Chinese consumers typically place a great deal of trust in foreign products, and P&G has for many years enjoyed a sterling reputation in China – amongst the highest of all foreign brands for quality in China according to surveys conducted by my firm.
The initial recall stemmed from pressure from the government and consumers relating to studies that showed some SK II products contained traces of neodymium and chromium, substances that above trace levels may pose health risks such as eczema and allergic dermatitis. The scandal might have only been a minor speed bump a few years ago, pre-Web 2.0 and if P&G had reacted appropriately in the immediate aftermath.
Initially, P&G offered refunds to consumers worried about the harmful effects of the skin creams. However, in order to receive a refund, consumers had to sign a waiver stating that they recognized the products presented no harmful effects. They also were not given a refund immediately even if they had to return their unused product.
Consumers were outraged, posted on blogs and BBS and became physical in stores. To further complicate SK II’s situation this is not the first time that the brand has made a misstep in China. In 2005 SK II ran afoul of Chinese consumers when a woman purchased an anti wrinkle cream only to find that she had a strong allergic reaction. SKII and Procter and Gamble were taken to court and eventually settled for a sum of approximately $24,000 USD.
The real issue in all of this was not the bad ingredients – it was P&G’s lawyerly response to the situation that made consumers lose trust in SKII. P&G’s response that ignited the real anger, which could indeed harm P&G’s bottom-line. In my firm’s interviews, respondents were angrier with P&G’s response than with the ingredient issue. P&G should have learned from Yum Brands (NYSE:YUM) who acted immediately last year when concerns arose about Red Sudan found in their products.

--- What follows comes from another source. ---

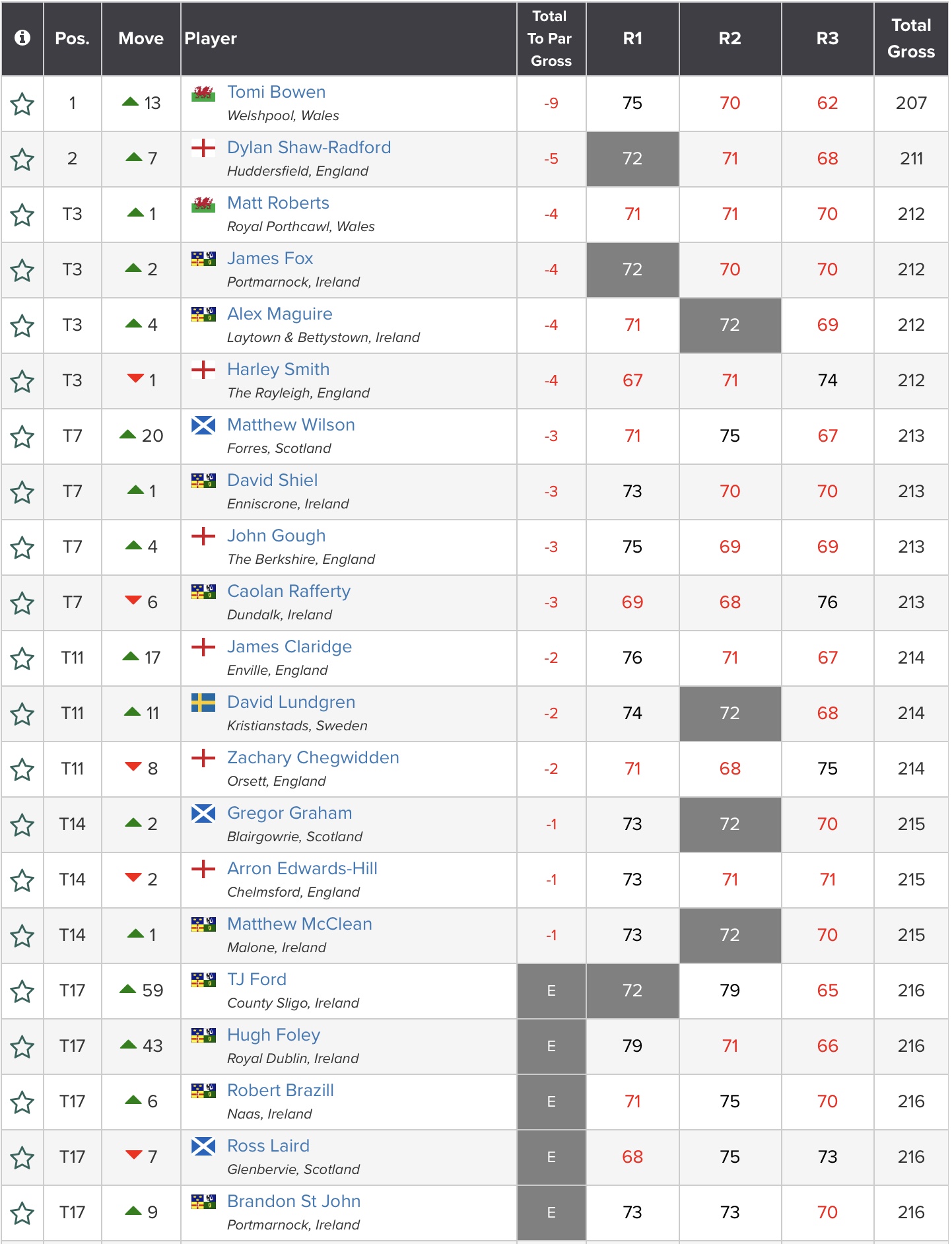Open Alex Maguire's player profile
Screen dimensions: 952x1244
pyautogui.click(x=279, y=314)
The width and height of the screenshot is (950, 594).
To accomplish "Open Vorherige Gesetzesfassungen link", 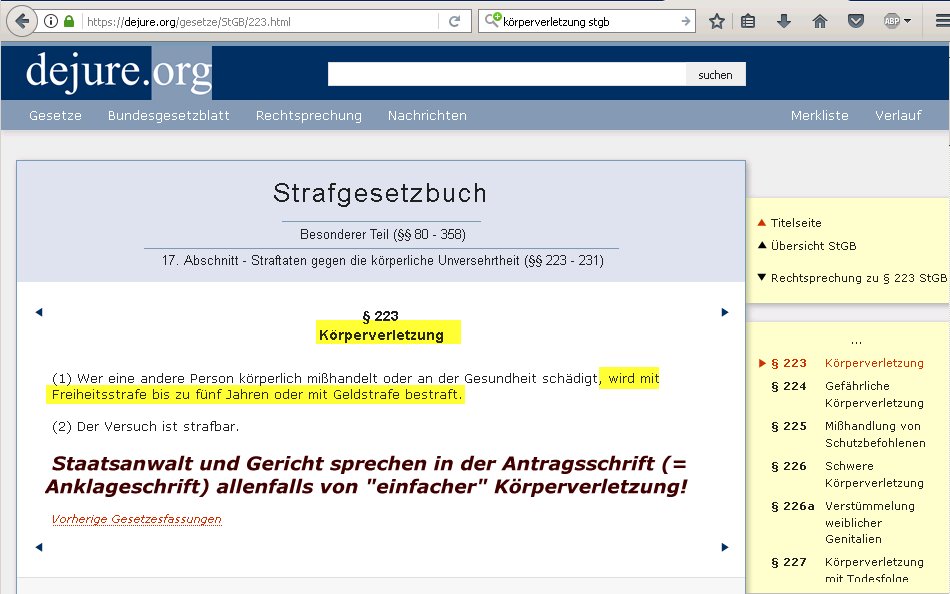I will pos(136,519).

Going forward, companies need to understand the role blogs and BBS as well as nationalism plays in China. Companies can be more proactive in harnessing the power of blogs for their benefit like Pepsi (NYSE:PEP) and Nike (NYSE:NKE) have innovatively for their benefit. They should also be honest and quick in acknowledging any mistakes and go out of their way to show contrition as Yum did. It is true, bad news spreads faster than good news and, with RSS feeds, bad news literally spreads at the speed of light.
In this whole debacle, the one thing that can save P&G in China is that many consumers do not realize that SKII (originally a Japanese brand) is part of the P&G group of companies. As one consumers posted, “I hate Japanese brand, we should tell more people about SKII scandal”.
P&G has announced that it will bring SK II back into China this month. It will be interesting to see how consumers react.
CMR analysts Ben Cavender and Allen Lee contributed to this article.